_PROBLEM STATEMENT_. Edit the records from the first one through the line containing "377, 976, 399)", changing "webpages" to "pages" and leaving everything else as it is.

_DATA_.
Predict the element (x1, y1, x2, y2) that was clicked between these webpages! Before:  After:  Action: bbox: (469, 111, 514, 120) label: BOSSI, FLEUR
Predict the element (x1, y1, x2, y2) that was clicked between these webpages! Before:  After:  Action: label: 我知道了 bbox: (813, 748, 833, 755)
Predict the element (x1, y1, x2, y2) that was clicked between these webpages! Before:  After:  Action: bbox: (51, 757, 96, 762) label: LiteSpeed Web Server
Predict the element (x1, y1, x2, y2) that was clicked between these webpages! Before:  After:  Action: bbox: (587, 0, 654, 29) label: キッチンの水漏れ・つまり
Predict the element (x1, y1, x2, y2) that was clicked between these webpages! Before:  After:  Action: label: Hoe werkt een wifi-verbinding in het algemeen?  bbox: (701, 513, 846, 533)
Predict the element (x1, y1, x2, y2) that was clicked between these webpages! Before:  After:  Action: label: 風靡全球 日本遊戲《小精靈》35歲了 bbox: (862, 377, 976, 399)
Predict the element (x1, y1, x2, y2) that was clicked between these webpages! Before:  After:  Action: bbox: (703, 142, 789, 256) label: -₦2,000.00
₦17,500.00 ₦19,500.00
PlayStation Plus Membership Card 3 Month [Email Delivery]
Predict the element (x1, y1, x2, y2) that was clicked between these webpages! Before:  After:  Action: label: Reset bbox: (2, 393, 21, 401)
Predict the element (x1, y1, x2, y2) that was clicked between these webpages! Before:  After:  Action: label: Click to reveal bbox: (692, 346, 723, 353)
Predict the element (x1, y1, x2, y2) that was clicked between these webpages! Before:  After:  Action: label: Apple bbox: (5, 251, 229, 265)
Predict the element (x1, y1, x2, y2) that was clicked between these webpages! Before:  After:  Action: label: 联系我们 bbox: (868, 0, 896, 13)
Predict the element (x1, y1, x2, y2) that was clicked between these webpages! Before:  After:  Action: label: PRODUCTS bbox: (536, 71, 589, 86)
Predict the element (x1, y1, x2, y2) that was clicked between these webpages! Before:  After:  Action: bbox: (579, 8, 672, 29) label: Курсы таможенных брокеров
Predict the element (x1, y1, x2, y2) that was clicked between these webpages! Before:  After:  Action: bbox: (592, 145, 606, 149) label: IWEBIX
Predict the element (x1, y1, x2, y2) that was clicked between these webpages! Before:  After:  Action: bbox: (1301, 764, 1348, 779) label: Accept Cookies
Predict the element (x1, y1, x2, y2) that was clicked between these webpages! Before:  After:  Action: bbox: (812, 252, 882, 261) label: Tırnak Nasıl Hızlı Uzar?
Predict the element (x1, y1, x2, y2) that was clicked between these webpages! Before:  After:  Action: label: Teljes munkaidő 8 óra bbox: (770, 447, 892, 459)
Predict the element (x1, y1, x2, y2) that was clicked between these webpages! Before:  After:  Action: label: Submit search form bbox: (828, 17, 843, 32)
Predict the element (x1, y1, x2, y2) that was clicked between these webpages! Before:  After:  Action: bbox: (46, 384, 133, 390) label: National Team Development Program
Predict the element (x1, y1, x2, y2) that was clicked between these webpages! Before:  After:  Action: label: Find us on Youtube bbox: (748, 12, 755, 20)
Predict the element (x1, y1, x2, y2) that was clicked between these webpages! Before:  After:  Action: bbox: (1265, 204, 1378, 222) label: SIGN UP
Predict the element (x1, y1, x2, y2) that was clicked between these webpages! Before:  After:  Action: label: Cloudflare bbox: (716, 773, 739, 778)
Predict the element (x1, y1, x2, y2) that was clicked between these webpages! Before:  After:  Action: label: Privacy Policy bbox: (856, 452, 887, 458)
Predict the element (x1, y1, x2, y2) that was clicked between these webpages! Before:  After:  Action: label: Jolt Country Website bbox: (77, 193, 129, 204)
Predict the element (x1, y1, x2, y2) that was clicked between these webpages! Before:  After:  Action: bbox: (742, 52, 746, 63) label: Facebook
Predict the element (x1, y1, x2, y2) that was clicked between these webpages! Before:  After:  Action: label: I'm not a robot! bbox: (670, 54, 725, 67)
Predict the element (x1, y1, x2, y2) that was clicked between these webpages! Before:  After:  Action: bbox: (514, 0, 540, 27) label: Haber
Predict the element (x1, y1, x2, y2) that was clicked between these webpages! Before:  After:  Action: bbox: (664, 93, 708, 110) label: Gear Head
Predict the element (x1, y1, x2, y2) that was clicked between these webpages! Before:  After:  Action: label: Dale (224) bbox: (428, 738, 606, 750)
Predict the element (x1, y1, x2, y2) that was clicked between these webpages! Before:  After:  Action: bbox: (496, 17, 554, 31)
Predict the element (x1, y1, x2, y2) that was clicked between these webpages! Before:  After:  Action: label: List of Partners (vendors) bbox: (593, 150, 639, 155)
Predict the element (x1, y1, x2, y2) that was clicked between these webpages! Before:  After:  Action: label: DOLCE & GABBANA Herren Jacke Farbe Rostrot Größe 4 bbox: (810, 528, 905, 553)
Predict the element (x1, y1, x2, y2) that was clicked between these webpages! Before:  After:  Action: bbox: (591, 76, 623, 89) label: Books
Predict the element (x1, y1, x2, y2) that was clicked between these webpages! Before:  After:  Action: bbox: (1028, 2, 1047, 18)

_FINAL ANSWER_.
Predict the element (x1, y1, x2, y2) that was clicked between these pages! Before:  After:  Action: bbox: (469, 111, 514, 120) label: BOSSI, FLEUR
Predict the element (x1, y1, x2, y2) that was clicked between these pages! Before:  After:  Action: label: 我知道了 bbox: (813, 748, 833, 755)
Predict the element (x1, y1, x2, y2) that was clicked between these pages! Before:  After:  Action: bbox: (51, 757, 96, 762) label: LiteSpeed Web Server
Predict the element (x1, y1, x2, y2) that was clicked between these pages! Before:  After:  Action: bbox: (587, 0, 654, 29) label: キッチンの水漏れ・つまり
Predict the element (x1, y1, x2, y2) that was clicked between these pages! Before:  After:  Action: label: Hoe werkt een wifi-verbinding in het algemeen?  bbox: (701, 513, 846, 533)
Predict the element (x1, y1, x2, y2) that was clicked between these pages! Before:  After:  Action: label: 風靡全球 日本遊戲《小精靈》35歲了 bbox: (862, 377, 976, 399)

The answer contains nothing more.